Reducing the docker build time using docker layers

Jitendra Kumar
Engineering @ Housing/Proptiger/Makaan
5 min readMar 16, 2023

Docker caching can significantly improve build time by reducing the time it takes to build an image. Before we go into details of docker caching, let’s understand the few things prior improving build performance.

  1. Docker Image : A Docker image is a read-only template that contains a set of instructions for creating a container that can run on the Docker platform. these set of instructions written in a file called Dockerfile.
  2. Docker Layer: Each instruction in below dockerfile represents a layer. for example this instruction in below dockerfile RUN npm install -g n is docker layer, similary other instuctions are other docker layers and Docker caches each layer independently. when you build an image for the first time, docker will create a cache for each layer. subsequent builds will reuse the cached layers, reducing the amount of work required to build the image.

Here are some ways that Docker caching can improve build time:

  1. Reusing layers: When you build an image, Docker will only rebuild the layers that have changed since the last build. This means that if you make a small change to your application code, Docker will only need to rebuild the layers that are affected by that change, rather than rebuilding the entire image.
  2. Skipping dependencies: If you have already installed a package or library in a previous layer, Docker will skip the installation step and reuse the cached layer in subsequent builds. This can save a significant amount of time, especially if you have a large number of dependencies.

Before going into demonstration, we should know that if at any layer there is any small change then docker builds all the layers below that particular layer again even if there is not a single change in lower layers.

dockerfile layer demonstration

In above snippet layer 1 is not changed, if layer 2 has some changes and rest layers below are not changed. now when docker start building image then doctor sees that layer 1 is not changed so it uses previously build cache for layer 1, now docker comes to layer 2, it finds layer 2 has changes then docker start rebuilding all the layers below layer 2 without checking these layers, so all the layers from 2 is rebuilt again.

Here is simple example how can we use layer caching to skip downloading of dependencies when there is no change in package.json and its lock file:

We have used above concept of docker layers to reduce the build time. In below snippet, you can see we have directly copied whole project codebase into the working directly, after then npm install is written, so at step COPY . /app, any small change in normal code(except package.json and it’s lock file) would lead all layers below COPY . /app to rebuild again.

snippet of current dockerfile

Now imagine above scenario where you have made a single line of change in a working file(your package.json and it’s lock file is still the same), now you start build this dockerfile now even if you have made a single line of change in code, docker will download all the dependencies again which is itself quite time taking step so this step can be skipped and build time can be reduced.

snippet of above dockerfile build process

clearly you can see in above snippet RUN npm install step is rebuilt again.

we have reduced the build time by skipping npm install step as most of the time is taken downloading a large number of dependencies and rarely package.json is not changed in our case, so we have used npm install layer cache by adding one more layer before npm install, which just copies the package.json and it’s lock file into the working directory. we have achieved this by segregating the packge.json and rest of the developement files.

* _COLLECTED MATERIAL_
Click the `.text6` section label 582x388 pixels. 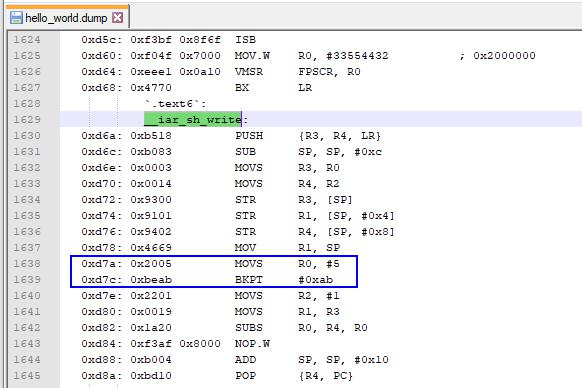[175, 104]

* _REQUIRED TASKS_
1: List every label that opens a numbered point in the Docker build-caching article.
2: Resume the Docker build-caching article from where it stops.

* _ANSWERS TO THE PROBLEMS_
1:
Docker Image
Docker Layer
Reusing layers
Skipping dependencies

2:
segregation of code in two different layers

See above snippet we have copied package.json and it’s lock file prior to RUN npm install step So now RUN npm install layer will reuse it’s previous successfull build layer cache if we have not modified our package.json and it’s lock file. In above dockerfile, npm install layer is skipped if we have not modified the package.json or package-lock.json and if there is any change in json files then npm install will build again as expected.

snippet of docker build process

In above snippet, RUN npm install is not rebuilt again and its cache has been used so whole npm install time is saved here.

As you saw in above example we can optimize our build by taking advantage of docker caching so to take advantage of Docker caching, it’s important to structure your dockerfile in a way that minimizes the number of layers that need to be rebuilt. Here are some tips:

  1. Group related instructions together: Instructions that are likely to change frequently, such as package installations or code changes, should be grouped together in the same layer.
  2. Use multi-stage builds: Multi-stage builds allow you to build your application in multiple stages, with each stage producing a separate image. This can help reduce the size of your final image and improve build time.
  3. Use the — no-cache option: If you want to force Docker to rebuild all layers from scratch, you can use the — no-cache option when running the docker build command. However, this will increase build time and should only be used when necessary. Ex — docker build — no-cache -t sample-image:sample-tag . When you execute this command, the daemon will not look for cache builds of existing image layers and will force a clean build of the Docker image from the dockerfile.

Conclusion: so in this way you can optimize and reduce you build time and also reduce the build size by proper structuring of your Dockerfile. we have to structure our dockerfile in such a way so that there should be good balance between build size and build time means there is trade off betwen both. by increasing layers may reduce the build time but increases the build size and vice-versa.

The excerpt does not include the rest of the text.